The State Constitution prohibits New York State from accepting the debt of any public corporation (like the MTA). The Legislature must now account for why it passed this unconstitutional and illegal tax and gave $1.8 billion – which could have been used by existing businesses for job growth – for the sole purpose of servicing the MTA's debt.

The Public Authorities Law statutorily mandates that the MTA be
self-sustaining and prescribes specific ways in which the MTA may raise money and incur its own debts. The Public Authorities Law does not permit this tax bail-out, particularly as some of the debts were
incurred by the MTA engaging in high-risk interest rate swaps which
appear to be questionable under the State Finance Law, and may be in violation of the MTA Board members' fiduciary obligations.
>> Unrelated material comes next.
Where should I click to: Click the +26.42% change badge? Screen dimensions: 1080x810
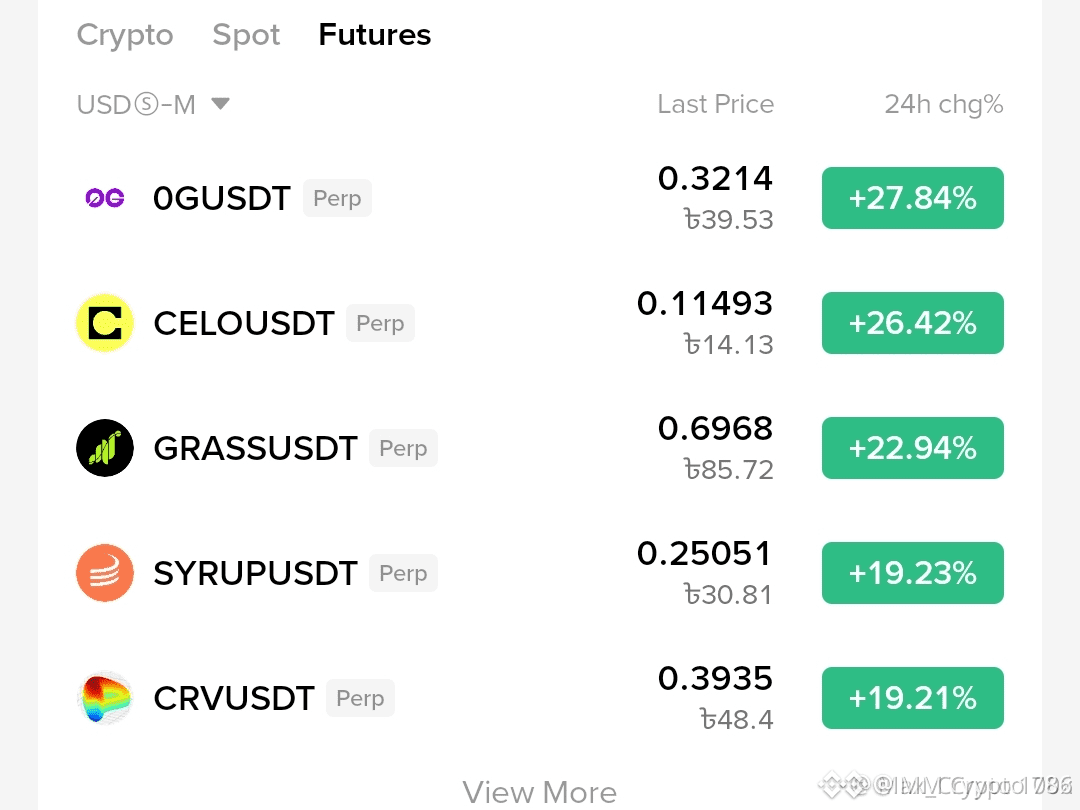click(913, 323)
Testing the constitutionality of the payroll tax through the court
system is the last way we as business owners have to force our current elected officials to confront the irresponsibility of the MTA. The MTA, with its 45 year history of corruption, inefficiency and fiscal
irresponsibility, is a failed business model that no bail-out can save.
November, 2010 is an important opportunity for taxpayers to vote for New York State officials who will stand on the side of business, job growth and opportunity and vote against those that have continued to support the State's biggest failure.

Bill Schoolman

WILLIAM SCHOOLMAN, PRESIDENT, HAMPTON LUXURY LINER AND CLASSIC COACH.